The increased provisions have led the two main opposition leaders, Justin Trudeau of the Liberal Party and Thomas Mulcair of the New Democratic Party, to focus on the bill's lack of oversight measures.

"I believe that when a government asks its citizens to give up even a small portion of their liberty it is that government's highest responsibility to guarantee that its new powers will not be abused,'' said Trudeau. Like Mulcair, he is calling for a system where parliamentarians can access classified materials in order to properly scrutinize the agencies.

The government has defended the bill, saying it holds authorities to account while also helping them to better fulfill their roles. "The oversight is strong. What we need to do is make sure our police and security agencies have the tools they need," said Harper.

'No capacity to look at big picture'

Nonetheless, the optics are glaring. CSIS currently has 6,200 employees, while the body that oversees it, the Security Intelligence Review Committee (SIRC), has five part-time member positions, two of which stood vacant until last week when one was reinstated.

Wesley Wark, co-director of a research team at the University of Ottawa studying the impact of national security and counter-terrorism policies on Canadians since 9/11, agrees that the oversight is insufficient and that SIRC lacks the capacity to see beyond the one intelligence agency.

"They're very siloed, very fragmented," he told DW. "We have absolutely no capacity to look at that big picture." He has called for a parliamentary review, saying it will be better to scrutinize and oversee an integrated security and intelligence community.
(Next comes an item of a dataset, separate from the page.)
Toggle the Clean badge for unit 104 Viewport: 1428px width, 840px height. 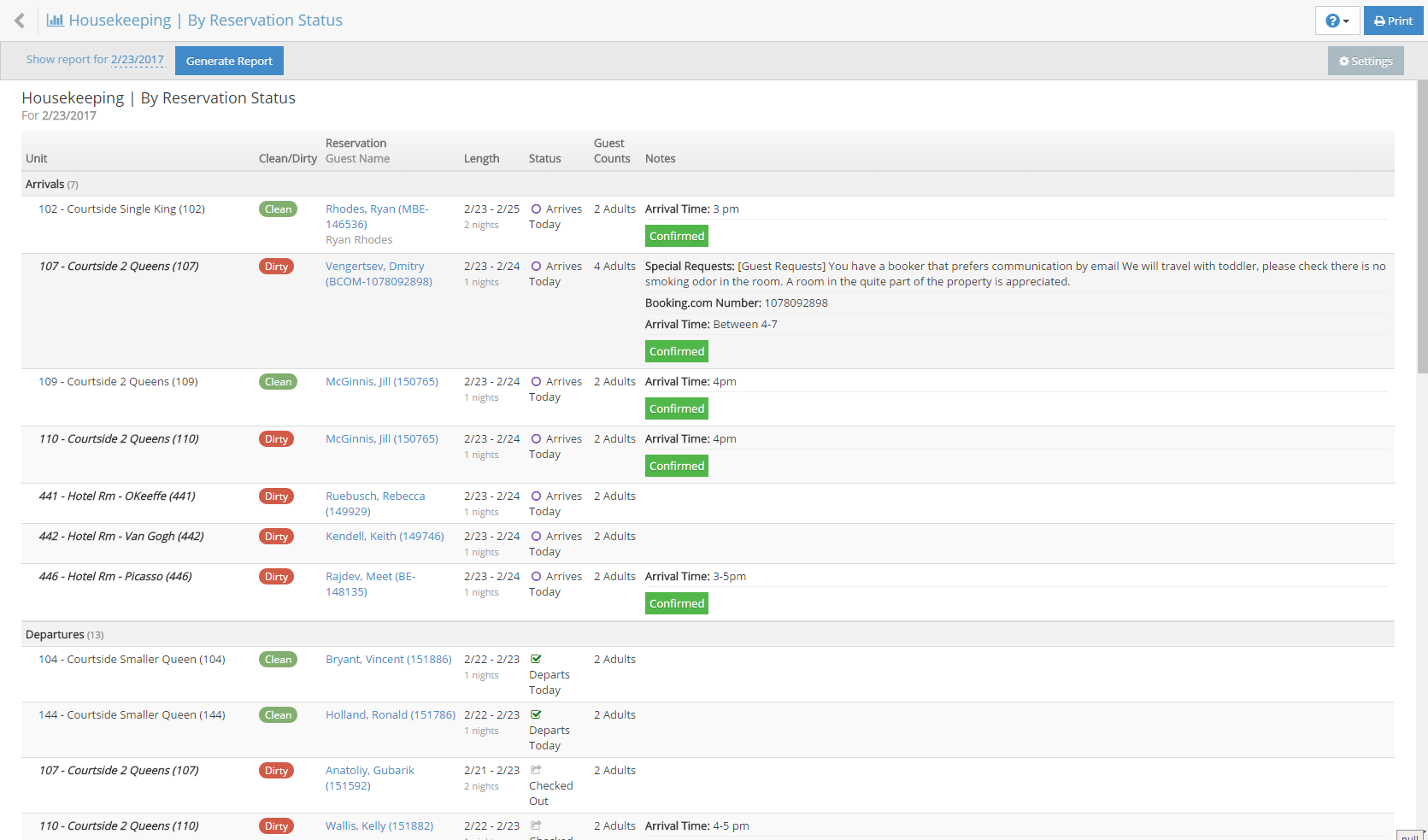click(x=278, y=660)
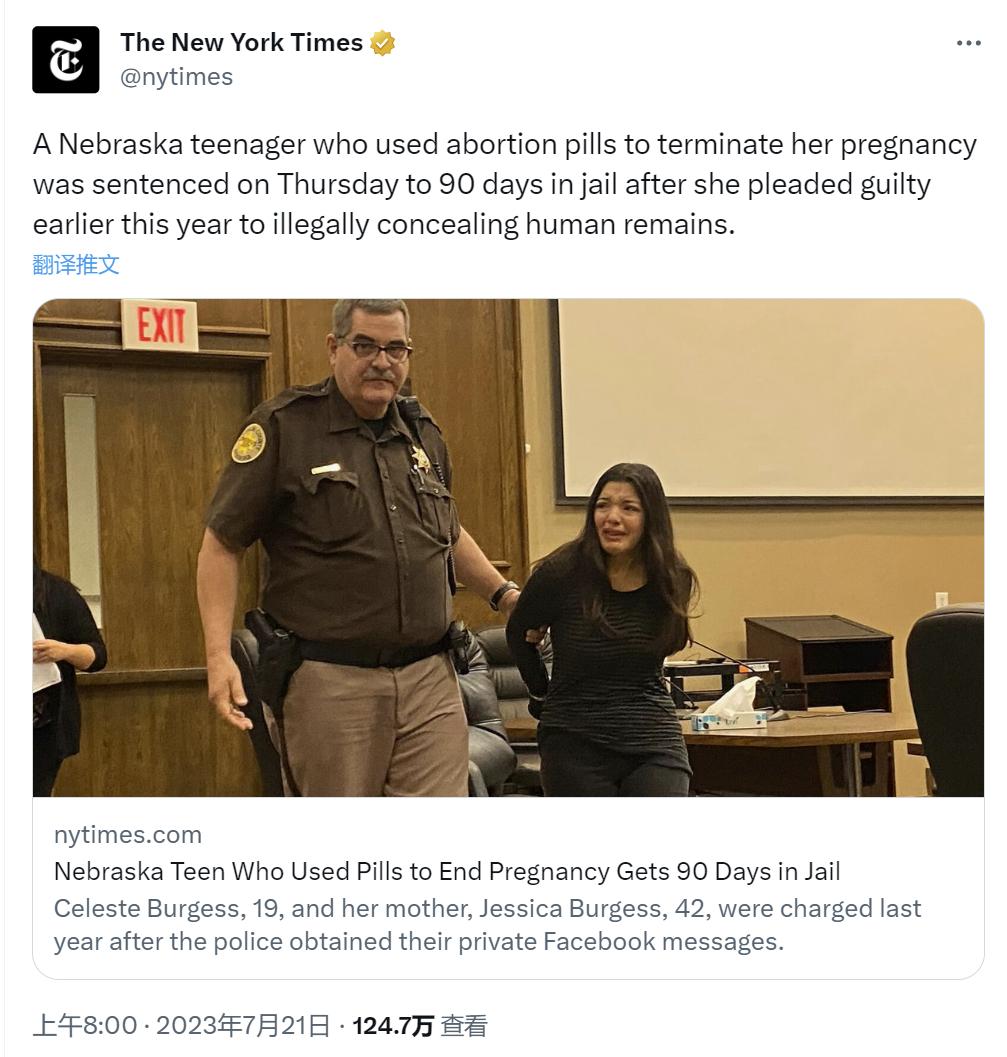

He points out that the four other members of the Five Eyes intelligence gathering network, which includes the US, the UK, Australia and New Zealand, all give their politicians the ability to scrutinize spy activity.

Wark, a former member of Canada's Advisory Council on National Security, finds the bill's proposed disruption powers worrying. "It's a departure of a longstanding appreciation of what CSIS was, that it was an intelligence collector and adviser to the government and that it wasn't involved in active measures," he said.

Staatsbesuch Stephen Harper in Berlin
Merkel and Harper (right, in Berlin last March) will discuss the global effort to fight terrorImage: Reuters

Wark also finds that the advocacy and terrorism propaganda offenses in the bill miss the target that the worldwide intelligence community is trying to zero in on. He said Canada needs to look at finding lawful mandates to go after more operational signals.

"That's the challenging frontier of the law: to try and get at those real terrorist communications," he said. Added to that, he said, is the posting of material that could aid terrorists: "Plotting explosives, manuals on how to build an IED [improvised explosive device], how to build a chemical weapon, how to illicitly acquire weapons or illicitly fundraise, how to put together terror cells. It's that stuff, not terrorism propaganda or advocacy, that really needs to be gone after, and it's not reflected in these legislative changes."